[Data for the task]
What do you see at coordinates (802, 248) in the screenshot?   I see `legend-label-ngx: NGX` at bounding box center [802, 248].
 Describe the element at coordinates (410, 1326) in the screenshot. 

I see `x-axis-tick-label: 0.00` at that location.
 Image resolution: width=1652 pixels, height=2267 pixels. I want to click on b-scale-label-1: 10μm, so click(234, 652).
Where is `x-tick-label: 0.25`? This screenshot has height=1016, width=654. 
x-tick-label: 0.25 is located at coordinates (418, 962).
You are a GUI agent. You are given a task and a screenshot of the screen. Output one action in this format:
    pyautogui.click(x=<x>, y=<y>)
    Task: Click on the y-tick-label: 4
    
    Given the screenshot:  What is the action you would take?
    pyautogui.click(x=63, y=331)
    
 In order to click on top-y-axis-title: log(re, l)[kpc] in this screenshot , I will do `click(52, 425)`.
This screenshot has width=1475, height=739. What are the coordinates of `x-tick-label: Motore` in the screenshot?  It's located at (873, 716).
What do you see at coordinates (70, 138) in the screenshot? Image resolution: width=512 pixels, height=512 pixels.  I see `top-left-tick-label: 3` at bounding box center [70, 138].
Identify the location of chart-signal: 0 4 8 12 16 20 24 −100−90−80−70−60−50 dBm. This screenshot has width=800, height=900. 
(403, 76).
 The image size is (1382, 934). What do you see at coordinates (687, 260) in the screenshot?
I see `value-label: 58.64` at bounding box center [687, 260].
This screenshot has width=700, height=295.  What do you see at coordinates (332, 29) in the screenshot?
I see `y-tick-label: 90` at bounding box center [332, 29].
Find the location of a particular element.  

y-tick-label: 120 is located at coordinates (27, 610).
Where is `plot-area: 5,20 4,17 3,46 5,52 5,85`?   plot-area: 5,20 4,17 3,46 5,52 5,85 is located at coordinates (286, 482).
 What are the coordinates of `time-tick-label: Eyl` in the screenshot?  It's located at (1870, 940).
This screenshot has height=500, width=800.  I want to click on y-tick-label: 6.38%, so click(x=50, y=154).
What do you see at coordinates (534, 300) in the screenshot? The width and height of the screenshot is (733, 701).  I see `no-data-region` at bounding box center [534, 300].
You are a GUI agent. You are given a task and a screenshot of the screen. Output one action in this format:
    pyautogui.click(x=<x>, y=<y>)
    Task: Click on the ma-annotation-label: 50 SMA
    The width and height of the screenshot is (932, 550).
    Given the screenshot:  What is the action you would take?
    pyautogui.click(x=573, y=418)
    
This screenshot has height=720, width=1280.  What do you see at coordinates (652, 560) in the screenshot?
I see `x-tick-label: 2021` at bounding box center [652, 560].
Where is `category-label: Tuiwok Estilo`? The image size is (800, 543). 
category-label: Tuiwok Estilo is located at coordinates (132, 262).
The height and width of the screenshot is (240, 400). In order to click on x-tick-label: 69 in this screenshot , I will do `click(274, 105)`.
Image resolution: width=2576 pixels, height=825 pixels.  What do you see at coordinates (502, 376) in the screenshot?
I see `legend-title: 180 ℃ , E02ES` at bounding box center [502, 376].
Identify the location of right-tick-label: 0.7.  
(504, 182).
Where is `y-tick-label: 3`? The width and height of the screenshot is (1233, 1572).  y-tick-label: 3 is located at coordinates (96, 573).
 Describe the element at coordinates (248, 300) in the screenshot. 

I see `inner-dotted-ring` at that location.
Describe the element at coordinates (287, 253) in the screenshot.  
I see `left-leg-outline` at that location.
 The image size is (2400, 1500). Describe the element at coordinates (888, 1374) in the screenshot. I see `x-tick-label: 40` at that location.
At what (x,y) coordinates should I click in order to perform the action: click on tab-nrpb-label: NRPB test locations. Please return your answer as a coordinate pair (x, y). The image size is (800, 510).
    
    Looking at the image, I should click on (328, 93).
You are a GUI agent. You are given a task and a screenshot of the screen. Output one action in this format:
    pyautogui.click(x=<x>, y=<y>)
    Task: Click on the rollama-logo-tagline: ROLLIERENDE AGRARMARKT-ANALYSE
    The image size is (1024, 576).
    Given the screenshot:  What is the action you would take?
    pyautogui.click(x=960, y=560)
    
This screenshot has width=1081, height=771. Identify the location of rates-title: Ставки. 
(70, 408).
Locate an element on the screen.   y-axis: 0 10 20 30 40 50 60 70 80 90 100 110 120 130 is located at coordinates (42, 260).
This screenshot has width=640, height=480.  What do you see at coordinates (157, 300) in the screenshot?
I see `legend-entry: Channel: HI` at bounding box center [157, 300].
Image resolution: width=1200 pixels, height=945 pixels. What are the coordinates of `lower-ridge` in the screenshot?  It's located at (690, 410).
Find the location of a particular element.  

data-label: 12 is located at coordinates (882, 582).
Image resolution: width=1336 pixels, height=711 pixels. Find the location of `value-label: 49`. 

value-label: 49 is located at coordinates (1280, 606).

[Problem statement]
Copy all of the lines above word for word, without any changes.

[Answer section]
What do you see at coordinates (802, 248) in the screenshot?   I see `legend-label-ngx: NGX` at bounding box center [802, 248].
 Describe the element at coordinates (410, 1326) in the screenshot. 

I see `x-axis-tick-label: 0.00` at that location.
 Image resolution: width=1652 pixels, height=2267 pixels. I want to click on b-scale-label-1: 10μm, so click(234, 652).
Where is `x-tick-label: 0.25`? This screenshot has height=1016, width=654. 
x-tick-label: 0.25 is located at coordinates (418, 962).
You are a GUI agent. You are given a task and a screenshot of the screen. Output one action in this format:
    pyautogui.click(x=<x>, y=<y>)
    Task: Click on the y-tick-label: 4
    
    Given the screenshot:  What is the action you would take?
    pyautogui.click(x=63, y=331)
    
 In order to click on top-y-axis-title: log(re, l)[kpc] in this screenshot , I will do `click(52, 425)`.
This screenshot has width=1475, height=739. What are the coordinates of `x-tick-label: Motore` in the screenshot?  It's located at (873, 716).
What do you see at coordinates (70, 138) in the screenshot? Image resolution: width=512 pixels, height=512 pixels.  I see `top-left-tick-label: 3` at bounding box center [70, 138].
Identify the location of chart-signal: 0 4 8 12 16 20 24 −100−90−80−70−60−50 dBm. This screenshot has width=800, height=900. 
(403, 76).
 The image size is (1382, 934). What do you see at coordinates (687, 260) in the screenshot?
I see `value-label: 58.64` at bounding box center [687, 260].
This screenshot has width=700, height=295.  What do you see at coordinates (332, 29) in the screenshot?
I see `y-tick-label: 90` at bounding box center [332, 29].
Find the location of a particular element.  

y-tick-label: 120 is located at coordinates (27, 610).
Where is `plot-area: 5,20 4,17 3,46 5,52 5,85`?   plot-area: 5,20 4,17 3,46 5,52 5,85 is located at coordinates (286, 482).
 What are the coordinates of `time-tick-label: Eyl` in the screenshot?  It's located at (1870, 940).
This screenshot has height=500, width=800.  I want to click on y-tick-label: 6.38%, so click(x=50, y=154).
What do you see at coordinates (534, 300) in the screenshot? The width and height of the screenshot is (733, 701).  I see `no-data-region` at bounding box center [534, 300].
You are a GUI agent. You are given a task and a screenshot of the screen. Output one action in this format:
    pyautogui.click(x=<x>, y=<y>)
    Task: Click on the ma-annotation-label: 50 SMA
    The width and height of the screenshot is (932, 550).
    Given the screenshot:  What is the action you would take?
    pyautogui.click(x=573, y=418)
    
This screenshot has height=720, width=1280.  What do you see at coordinates (652, 560) in the screenshot?
I see `x-tick-label: 2021` at bounding box center [652, 560].
Where is `category-label: Tuiwok Estilo`? The image size is (800, 543). 
category-label: Tuiwok Estilo is located at coordinates (132, 262).
The height and width of the screenshot is (240, 400). In order to click on x-tick-label: 69 in this screenshot , I will do `click(274, 105)`.
Image resolution: width=2576 pixels, height=825 pixels.  What do you see at coordinates (502, 376) in the screenshot?
I see `legend-title: 180 ℃ , E02ES` at bounding box center [502, 376].
Identify the location of right-tick-label: 0.7.  
(504, 182).
Where is `y-tick-label: 3`? The width and height of the screenshot is (1233, 1572).  y-tick-label: 3 is located at coordinates (96, 573).
 Describe the element at coordinates (248, 300) in the screenshot. 

I see `inner-dotted-ring` at that location.
Describe the element at coordinates (287, 253) in the screenshot.  
I see `left-leg-outline` at that location.
 The image size is (2400, 1500). Describe the element at coordinates (888, 1374) in the screenshot. I see `x-tick-label: 40` at that location.
At what (x,y) coordinates should I click in order to perform the action: click on tab-nrpb-label: NRPB test locations. Please return your answer as a coordinate pair (x, y). The image size is (800, 510).
    
    Looking at the image, I should click on (328, 93).
You are a GUI agent. You are given a task and a screenshot of the screen. Output one action in this format:
    pyautogui.click(x=<x>, y=<y>)
    Task: Click on the rollama-logo-tagline: ROLLIERENDE AGRARMARKT-ANALYSE
    The image size is (1024, 576).
    Given the screenshot:  What is the action you would take?
    pyautogui.click(x=960, y=560)
    
This screenshot has width=1081, height=771. Identify the location of rates-title: Ставки. 
(70, 408).
Locate an element on the screen.   y-axis: 0 10 20 30 40 50 60 70 80 90 100 110 120 130 is located at coordinates (42, 260).
This screenshot has width=640, height=480.  What do you see at coordinates (157, 300) in the screenshot?
I see `legend-entry: Channel: HI` at bounding box center [157, 300].
Image resolution: width=1200 pixels, height=945 pixels. What are the coordinates of `lower-ridge` in the screenshot?  It's located at (690, 410).
Find the location of a particular element.  

data-label: 12 is located at coordinates (882, 582).
Image resolution: width=1336 pixels, height=711 pixels. Find the location of `value-label: 49`. 

value-label: 49 is located at coordinates (1280, 606).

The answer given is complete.